Winding down in our time in SE Asia

May 30, 2013

During two previous trips, I blogged about different worldviews such as honor and shame. While in Southeast Asia, I was confronted with the concept of ‘face.’ This is a more difficult idea to me although in reality, it is simple. All it means is not behaving in a way that would embarrass someone and cause them to lose status in front of their peers. One way to lose face is to lose your temper in public. Not only will the person targeted lose face, the person who lost their temper loses face as well for being weak and unable to control their emotions. The Chinese pride themselves on self-control and when flustered or embarrassed will often giggle or given an evasive response, rather than deal with the situation directly. As a rather direct and pragmatic person, this can be challenging to me. I sometimes do not know what the person wants or prefers. There have been several cross cultural challenges I experienced the last couple of weeks but let me share one with you.

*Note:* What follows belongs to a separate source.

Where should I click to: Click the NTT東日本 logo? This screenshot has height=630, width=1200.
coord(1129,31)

There is one student that goes to the coffeehouse that I know is very poor. She is there every night it is open and she never has a drink, I’ve noticed. So I have asked if I could buy her a beverage there. But you have to ask three times before they will say alright. Someone told me later (after I got her a warm milk drink), that she wasn’t sure she should accept since she didn’t know if I really wanted to buy it for her.

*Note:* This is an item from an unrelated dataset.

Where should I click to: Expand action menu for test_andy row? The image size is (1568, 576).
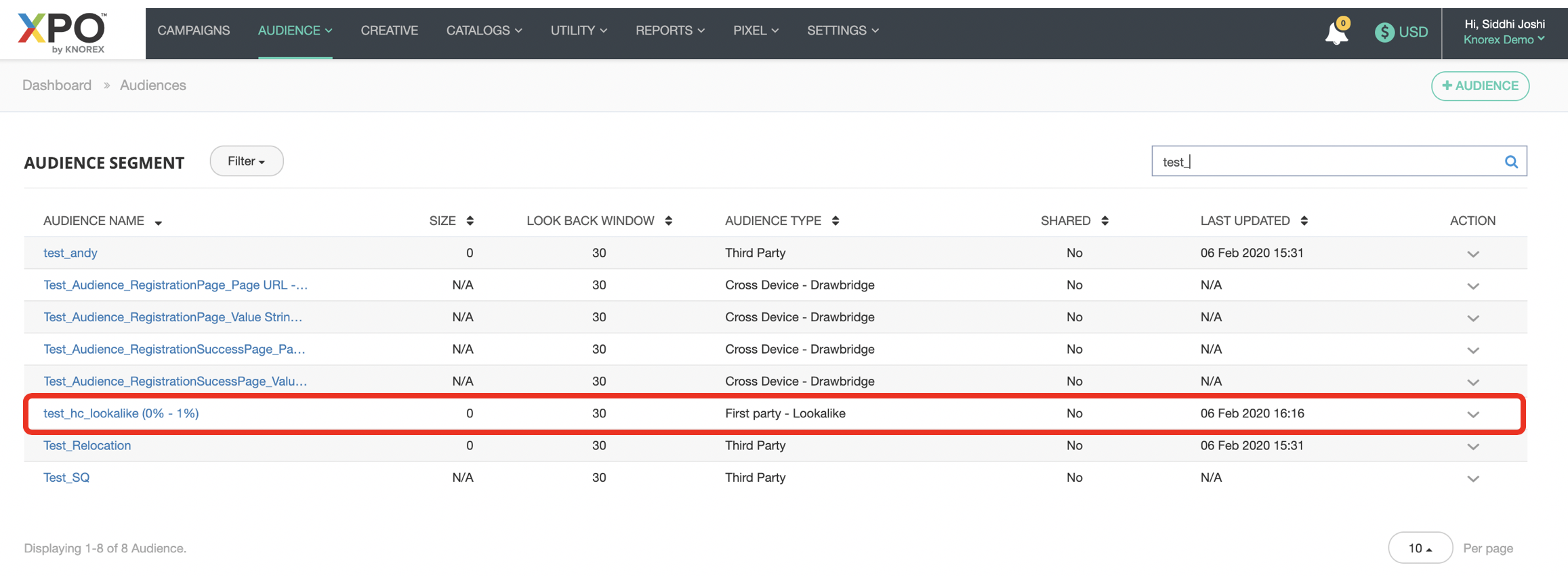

On the flip side, Chinese people are quite friendly and like to ask a lot of questions. They do not hesitate to ask how old you are, your marital status, or about your career. I’ve learned it is merely friendliness on the part of the inquirer, not meant to be nosy. As with all of our teams that go out, we brought long small photo albums of photos from home of friends, family, and hobbies and this is a great way to engage in conversation. I also brought postcards from central California and people loved seeing the area in which I live. Some of the special friends, I wrote on the postcard and gave to them as a gift.
It is part of our American culture to say thank you. That is expressed to pretty much anyone, whether they are a stranger or a close friend. That isn’t true here. Here close friends do not say thank you to one another. If you do say thank you, it expresses the sentiment that you are not so close after all.

We had lunch with the principal at a school where we were teaching. There is so much protocol to remember! You have to give him the seat of honor – facing the door. They served wonderful milk tea with our lunch. When he would make a toast, we had to make sure our cups where lower than his in order to show respect, especially as we “clank” the cups. When you give money or a business card, you should do it with both hands. Also, this is how you receive them as well. I had thought that was only a Japanese culture, I did not realize it was practiced in the Chinese society.

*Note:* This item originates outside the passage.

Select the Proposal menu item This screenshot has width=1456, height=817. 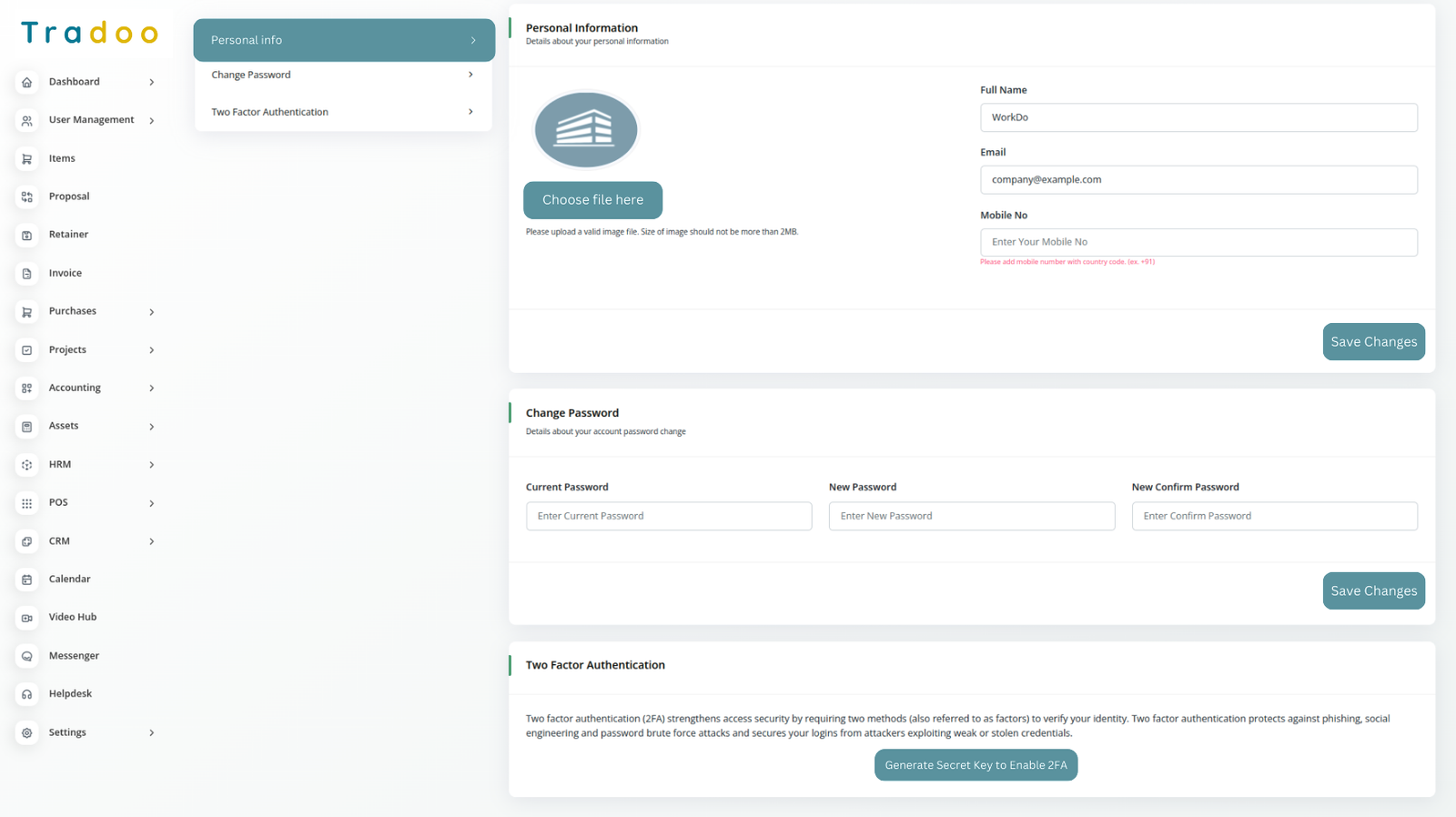(69, 197)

We talked with our Chinese friends about having fast food at home. That term has a different meaning here! Here it means you have your own bowl of food and do not share with others. I much prefer the communal way we have been eating as we all dip our chopsticks into the same plates of food and eat.

I feel I better know the Chinese culture and people than I ever have. Spending almost three weeks in the daily lives of dozens of people here has made me realize what sweet, gracious and lovely people they are. I’m so thankful for this experience. We only have a few more days before we have to say goodbye to our new friends. We are taking lots of pictures home with us and wonderful memories.